Yahoo! (Nasdaq: YHOO) is buying timely article creator Associated Content in a move to beef up its billable ad space.

The $100 million deal buys Yahoo! strength in numbers. Associated Content has a network of 380,000 freelance contributors covering a whopping 60,000 topics. It's a big army on a huge battlefield, but the end result is that the company's editorial staff reviews 50,000 pieces of articles, snapshots, audio, and video a month.

Associated Content's assignments are timely and broad enough to reach more than 16 million unique monthly users, according to Web traffic tracker comScore.

It's also a cheap date. Associated Content pays between $2 and $15 for every published piece. It then tacks on performance payments, which are $1.50 for every 1,000 page views. The price is right for a company with syndicated pull, and that's clearly Yahoo!, which plans on expanding Associated Content's stateside network abroad.

The deal is a good fit, even if dusting Associated Content will find fingerprints of other dot-com giants. AOL's (NYSE: AOL) CEO is an investor, and contributors are paid through eBay's (Nasdaq: EBAY) PayPal.

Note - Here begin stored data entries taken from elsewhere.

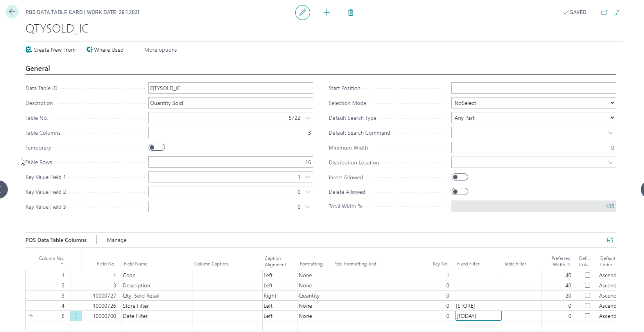Viewport: 644px width, 332px height.
Task: Open the Default Search Type dropdown
Action: 533,118
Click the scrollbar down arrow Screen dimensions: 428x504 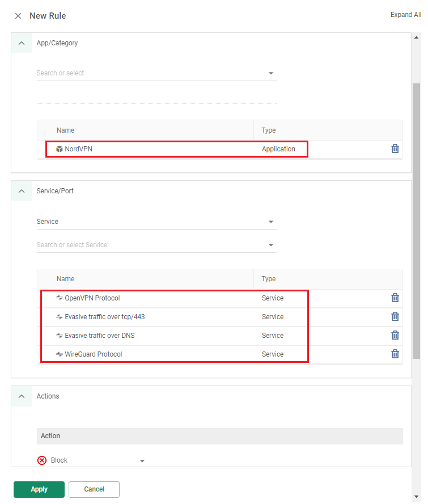[x=417, y=497]
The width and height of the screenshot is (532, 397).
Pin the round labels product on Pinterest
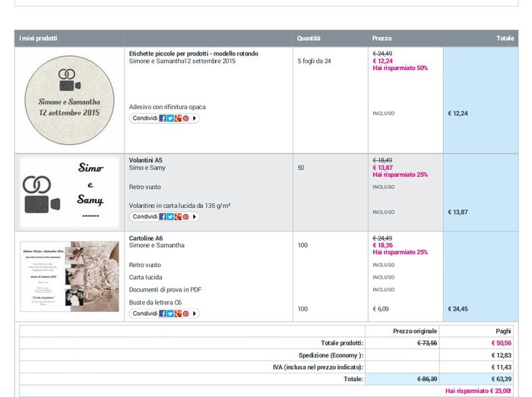[x=185, y=118]
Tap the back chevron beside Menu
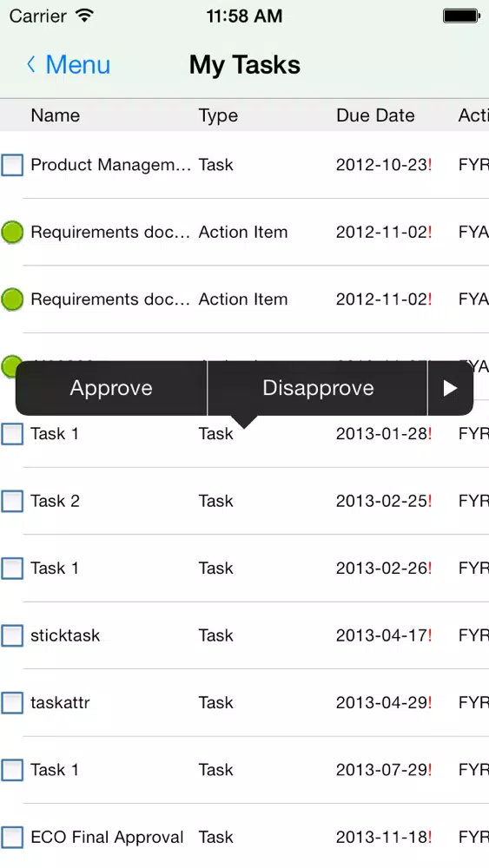Screen dimensions: 489x868 tap(31, 65)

Associated Content would have made a good fit with AOL, too. As the fading access provider swaps "you've got mail" for "you've got content," it has been pushing hyperlocal content generated on the cheap through its Seed.com initiative.

What about eBay? It may not seem to make sense, though there's something to be said about cheap search-optimized content geared around popular merchandise on eBay. The company is already experimenting on that front: It launched an online fashion magazine last year.  

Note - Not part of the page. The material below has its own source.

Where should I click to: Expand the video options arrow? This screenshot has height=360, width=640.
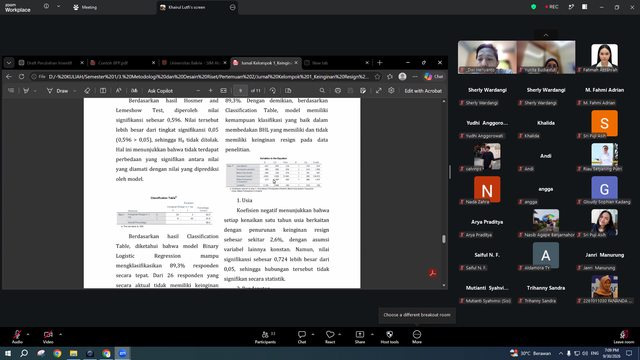tap(60, 334)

Associated Content would also have looked good on the arm of Microsoft (Nasdaq: MSFT), Google (Nasdaq: GOOG), and even Ask.com parent IAC (Nasdaq: IACI). All three companies excel at placing contextually relevant ads on served pages, and this is exactly what Associated Content supplies.

Yahoo! has been trying to re-establish its identity. It has been selling off non-core properties and nibbling on tech upstarts. This $100 million is just a drop in Yahoo!'s cash-rich bucket, but it may be the best acquisition since Carol Bartz took over.